** EXTRACTED MATERIAL **
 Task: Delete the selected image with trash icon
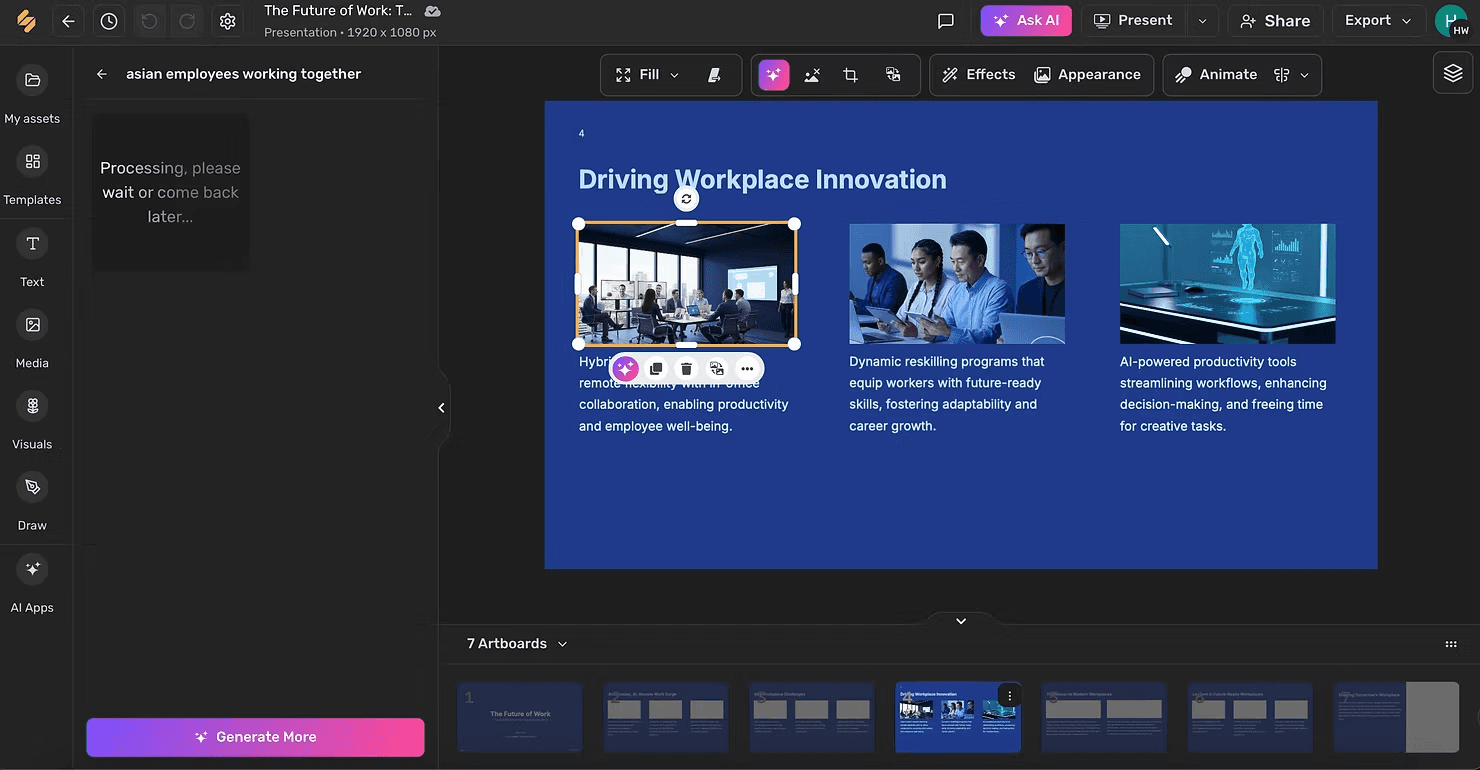tap(686, 369)
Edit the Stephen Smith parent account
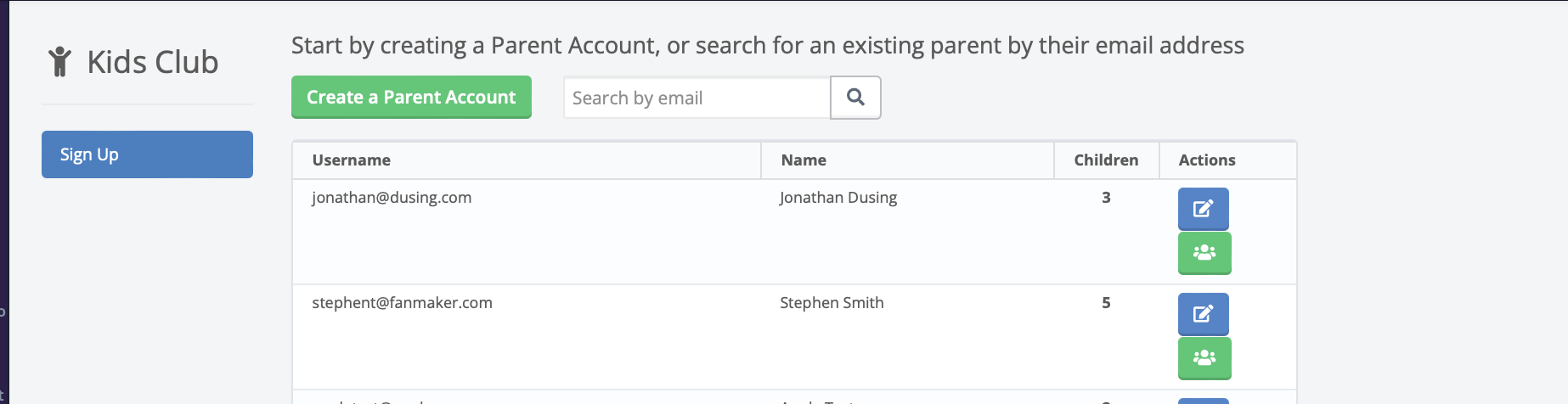The image size is (1568, 404). pyautogui.click(x=1203, y=314)
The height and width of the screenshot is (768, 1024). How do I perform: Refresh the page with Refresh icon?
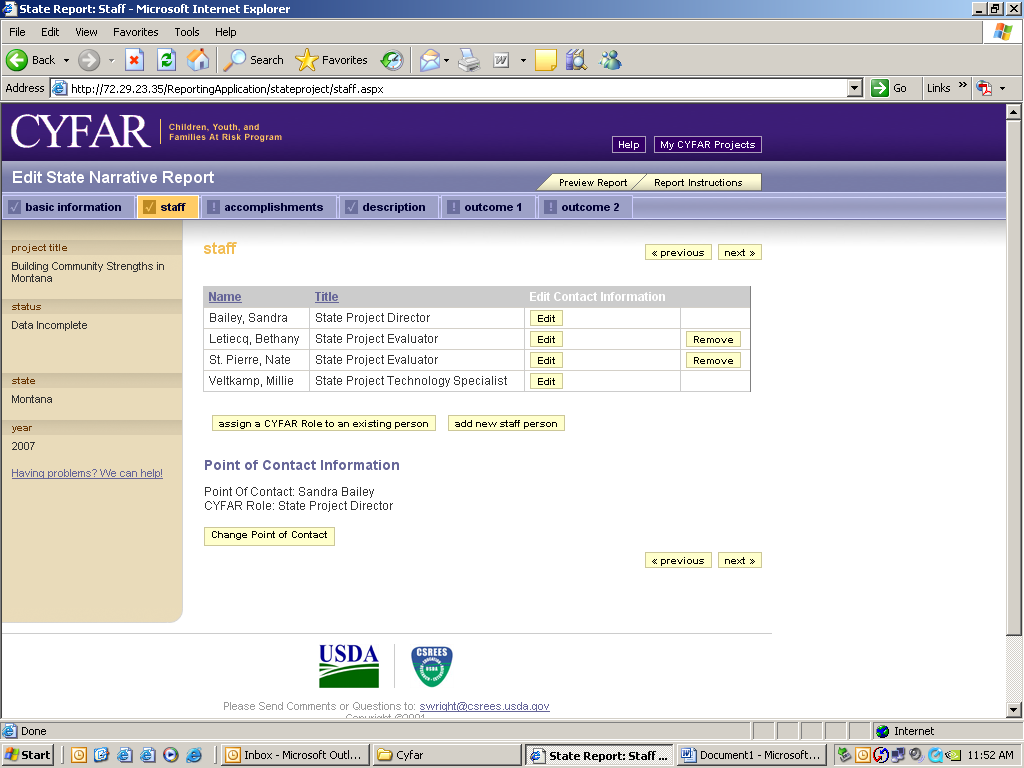tap(166, 60)
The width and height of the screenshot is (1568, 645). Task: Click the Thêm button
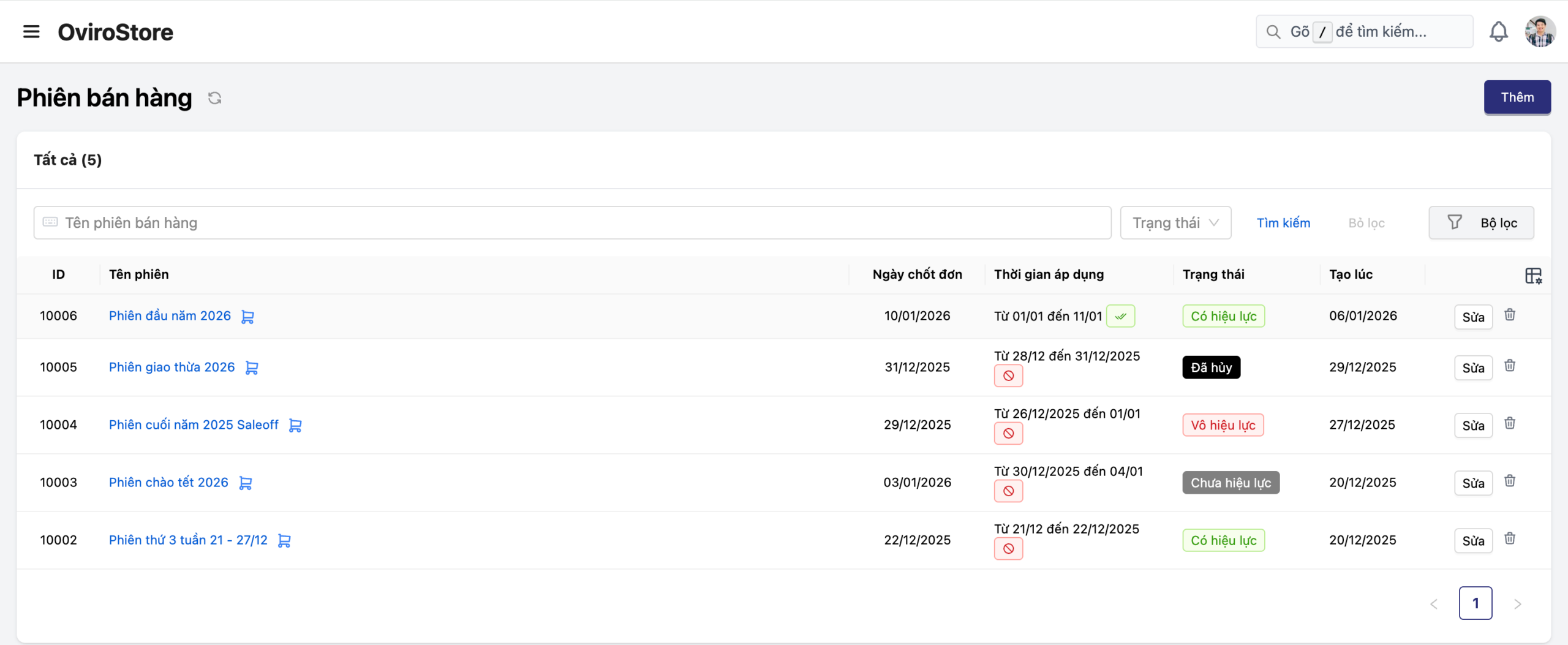tap(1517, 97)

** TASK BRIEF **
Print the material above exactly as it appears, but not its pictures.

** WRITTEN SOLUTION **
 Task: Delete the selected image with trash icon
tap(686, 369)
Edit the Stephen Smith parent account
The image size is (1568, 404). pyautogui.click(x=1203, y=314)
The height and width of the screenshot is (768, 1024). How do I perform: Refresh the page with Refresh icon?
tap(166, 60)
The width and height of the screenshot is (1568, 645). Task: Click the Thêm button
tap(1517, 97)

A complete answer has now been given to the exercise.